Alexander Soros said that he is “more political” than his father, who is known for being outspoken when it comes to his political leanings. The junior Soros told Wall Street Journal in an interview that he would broaden the foundation’s priorities to include voting and abortion rights as well as gender equality.
WHO IS ALEXANDER SOROS?
Alexander Soros, son of George Soros from his second wife Susan Weber, is currently the chair of the board of directors at OSF. He graduated from New York University in 2009 with a BA in history, and completed his PhD in 2018 from the University of California, Berkeley.
The junior Soros was a post-doctoral fellow at the Hannah Arendt Center for Politics and the Humanities at Bard College, an honorary fellow at the Institute for Advanced Study at Central European University in Budapest, and a visiting fellow at the Institute for Human Sciences in Vienna.
In 2012, Soros founded the Alexander Soros Foundation, focusing on social justice and human rights.
Apart from writing for various publications such as New York Times, Reuters, Politico, and the Guardian, Alexander Soros is also the founding chair of Bend the Arc Jewish Action. He is part of the boards of Bard College, the Center for Jewish History, Central European University, the European Council on Foreign Relations, and International Crisis Group.
Soros is also known for his political leanings and for donating to political causes. In the 2010 midterms, Alexander Soros became the top-most student political donor. Soros donated $73,800 to primarily Democratic federal candidates and political committees, according to OpenSecrets, a research group that tracks money in US politics and its effect on elections and public policy. He had then said that backing the Democrats was like choosing the better of two imperfect choices.

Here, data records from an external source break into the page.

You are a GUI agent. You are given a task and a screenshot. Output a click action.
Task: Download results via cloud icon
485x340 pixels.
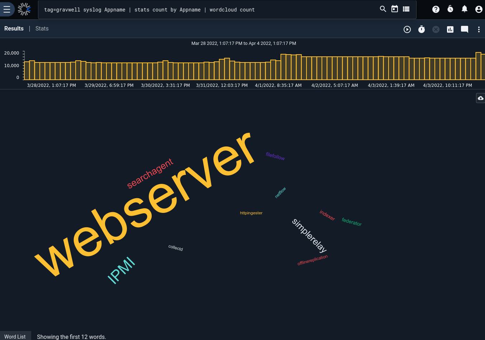(x=480, y=98)
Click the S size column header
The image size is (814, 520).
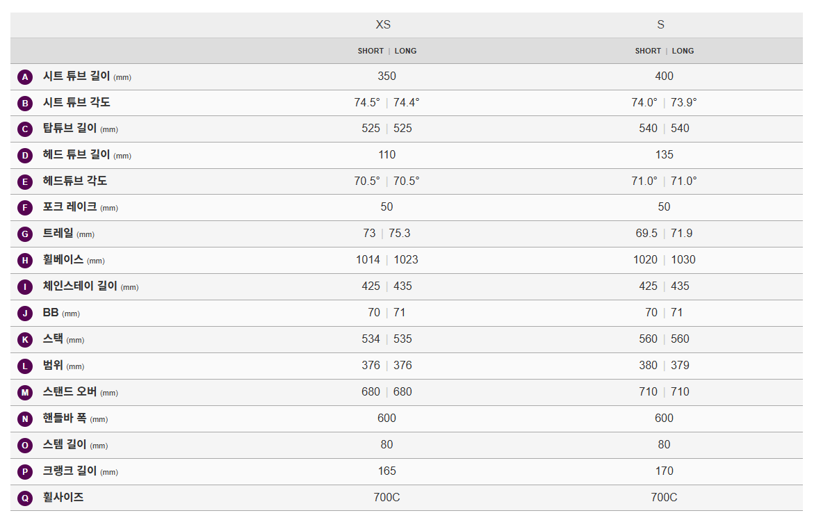pyautogui.click(x=660, y=25)
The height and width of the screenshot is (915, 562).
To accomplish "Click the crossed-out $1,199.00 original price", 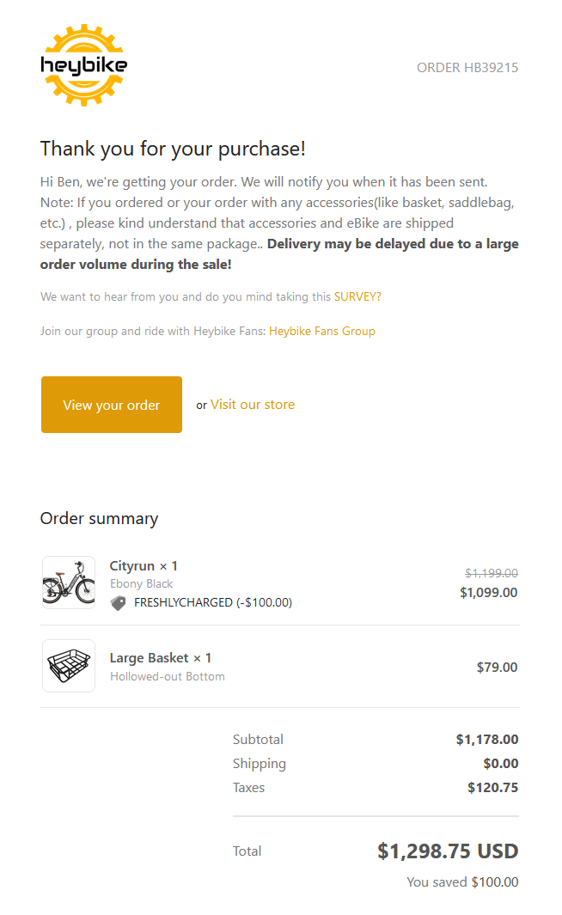I will pos(491,573).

He had written to OpenSecrets that the “world will be better off if the Democrats kept control”. ““I am the son of a Hungarian Jew who survived the Nazis… my politics are shaped by my family history and being Jewish. I was raised to sympathise with other minorities and targets of bigotry,” he had said.

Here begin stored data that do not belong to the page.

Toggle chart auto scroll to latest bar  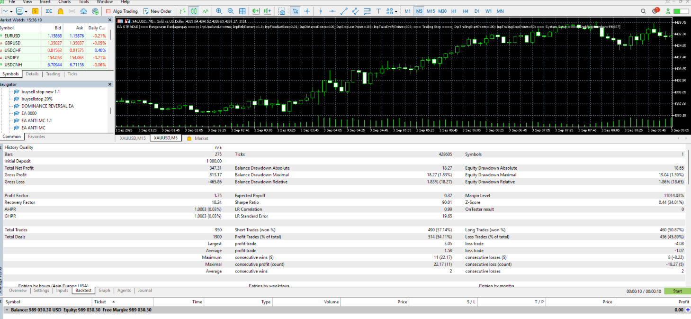[x=256, y=11]
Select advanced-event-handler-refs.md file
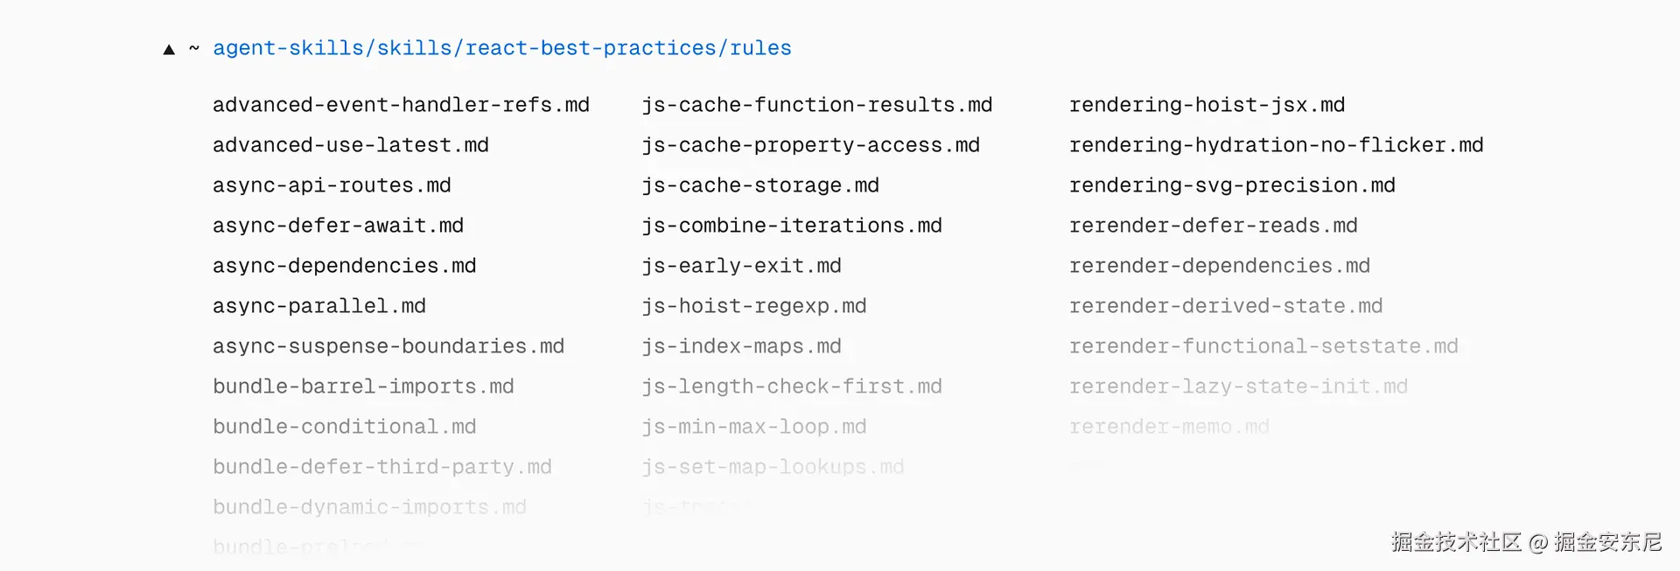 [401, 105]
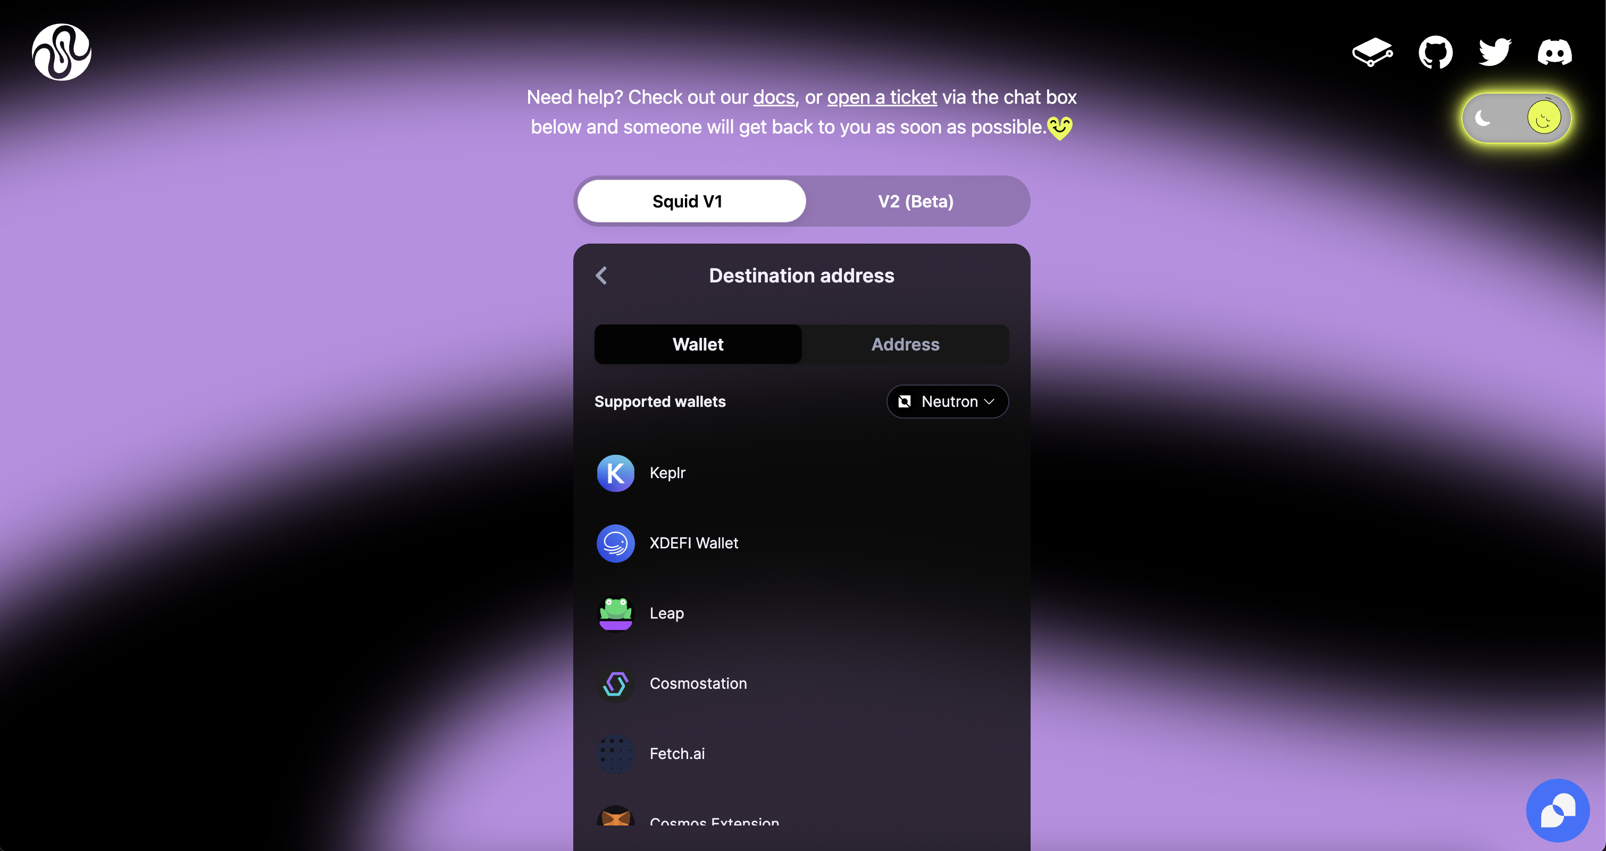Screen dimensions: 1606x851
Task: Go back using the left chevron arrow
Action: pos(601,276)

In 2012, Alexander Soros had donated $200,000 to the Jewish Council for Education and Research, the organisaton behind 2008’s ‘Great Schlep’ that rallied behind then-candidate Barack Obama. In 2008, Obama needed to win the key swing states but he lacked a resonance with the key elderly Jewish voters in Florida. To straighten misconceptions, the Jewish Council enlisted Sarah Silverman to launch ‘The Great Schlep’, a grassroots movement that asked grandchildren of elderly Jewish people to convince their grandparents to reconsider their position on Obama. Obama won Florida by 170,000 votes.

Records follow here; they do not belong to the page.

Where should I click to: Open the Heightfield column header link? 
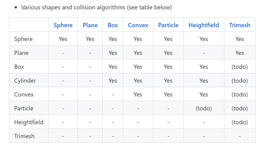point(204,25)
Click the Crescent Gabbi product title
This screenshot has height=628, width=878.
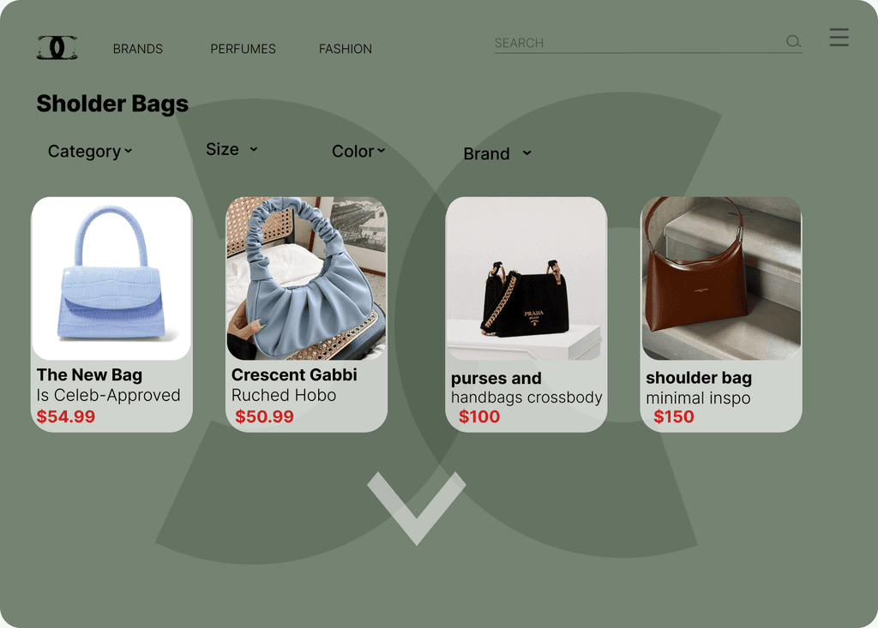tap(294, 374)
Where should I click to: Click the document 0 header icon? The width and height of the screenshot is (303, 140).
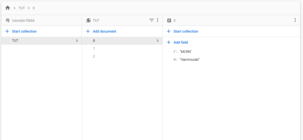click(169, 20)
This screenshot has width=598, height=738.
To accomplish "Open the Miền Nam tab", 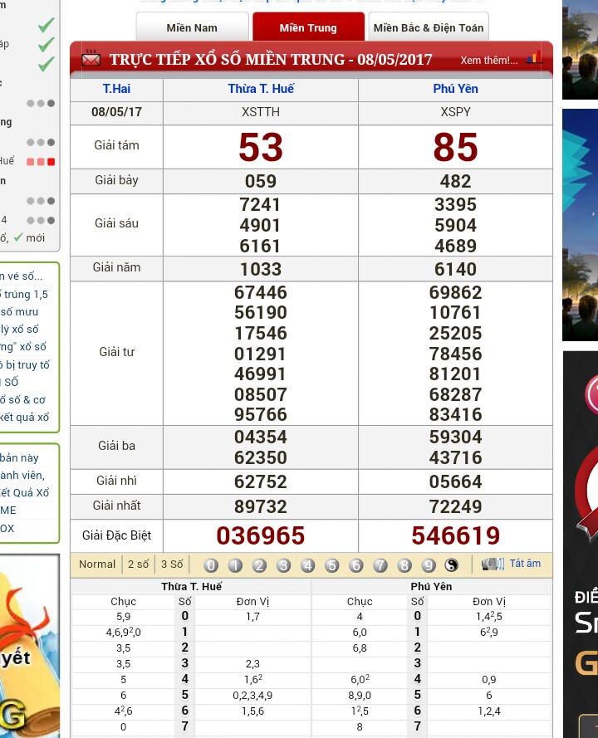I will coord(192,27).
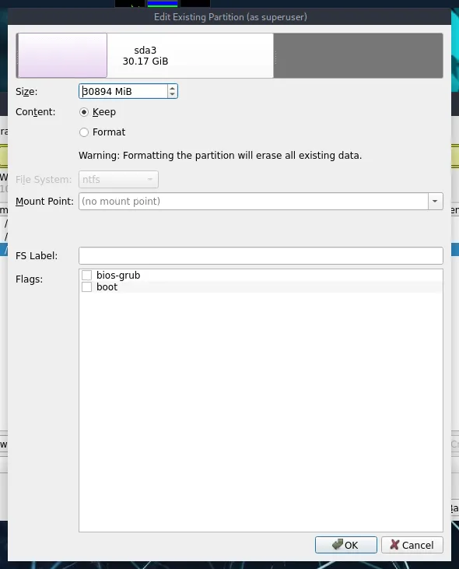Viewport: 459px width, 569px height.
Task: Dismiss the dialog with the Cancel button
Action: point(412,545)
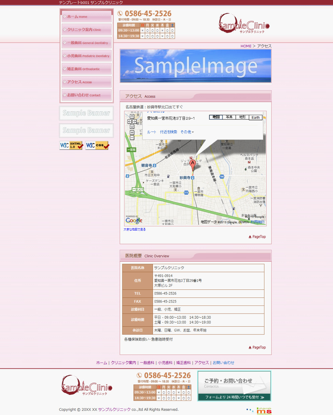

He also expressed his concerns on Donald Trump’s 2024 election run. "As much as I would love to get money out of politics, as long as the other side is doing it, we will have to do it too," he said to WSJ.
Alexander Soros had recently met US Vice President Kamala Harris.
WHAT OSF DOES
OSF gives grants to a wide array of groups, focussing mostly on climate justice, equity, expression and justice. They work on these areas through investments and legal action. They have their presence in the US, Latin America and the Caribbean, Europe and Central Asia, Africa, Middle East and North Africa, and Asia Pacific regions.
The company awards grants to organisations, offers fellowships to select individuals, and makes private sector investments.